The Trail includes more than 100 landmark sites in 15 states, several of which are operated by the National Park Service (NPS). In 2017, President Obama conferred NPS designations to establish the Birmingham Civil Rights National Monument; the Freedom Riders National Monument in Anniston, Alabama; and the Reconstruction Era National Historical Park in Beaufort County, South Carolina.

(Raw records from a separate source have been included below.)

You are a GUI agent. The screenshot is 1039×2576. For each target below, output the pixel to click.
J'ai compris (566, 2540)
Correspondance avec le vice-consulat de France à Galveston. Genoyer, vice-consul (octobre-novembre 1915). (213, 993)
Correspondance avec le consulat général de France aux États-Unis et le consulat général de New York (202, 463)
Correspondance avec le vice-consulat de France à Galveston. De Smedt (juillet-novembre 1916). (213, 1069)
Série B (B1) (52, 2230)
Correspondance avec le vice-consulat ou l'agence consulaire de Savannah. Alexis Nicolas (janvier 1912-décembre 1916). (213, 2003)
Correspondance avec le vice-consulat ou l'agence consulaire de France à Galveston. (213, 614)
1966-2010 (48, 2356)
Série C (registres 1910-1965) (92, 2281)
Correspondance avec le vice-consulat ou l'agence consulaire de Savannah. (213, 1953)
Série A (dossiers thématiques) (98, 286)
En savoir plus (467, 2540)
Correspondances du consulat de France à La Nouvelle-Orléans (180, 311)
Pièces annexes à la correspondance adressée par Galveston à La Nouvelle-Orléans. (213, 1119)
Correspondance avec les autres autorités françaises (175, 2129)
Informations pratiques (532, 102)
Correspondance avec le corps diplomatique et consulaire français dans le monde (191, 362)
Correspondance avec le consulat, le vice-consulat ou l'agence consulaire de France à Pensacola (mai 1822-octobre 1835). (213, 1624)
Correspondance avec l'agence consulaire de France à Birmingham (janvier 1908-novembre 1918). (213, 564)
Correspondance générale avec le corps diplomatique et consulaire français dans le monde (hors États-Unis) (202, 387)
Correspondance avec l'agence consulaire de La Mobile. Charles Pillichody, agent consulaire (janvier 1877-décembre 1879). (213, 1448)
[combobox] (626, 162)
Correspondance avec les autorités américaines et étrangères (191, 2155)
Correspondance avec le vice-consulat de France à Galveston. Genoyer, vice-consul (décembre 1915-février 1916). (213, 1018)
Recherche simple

In 2017, the home of Medgar Evers and Civil Rights Trail landmark in Jackson, Mississippi was designated the Medgar and Myrlie Evers Home National Monument.

On November 5, 2019, the International Travel & Tourism Awards named the U.S. Civil Rights Trail as Best Regional Destination Campaign its first year of eligibility.

In January 2021, the Smithsonian Institution and The New York Times became the first two national cultural organizations to sponsor escorted tours of the trail, followed by international firms Abercrombie & Kent and Trafalgar Travel.

Also in January 2021, Moon Publishing released Moon U.S. Civil Rights Trail, a travel guide by Deborah D. Douglas. The guide focuses on 16 cities with sites representative of the civil rights movement and includes history lessons and interviews with activists and important figures.

The Official United States Civil Rights Trail Book, by Alabama tourism director Lee Sentell, was published in June 2021 as a companion book to the U.S. Civil Rights Trail.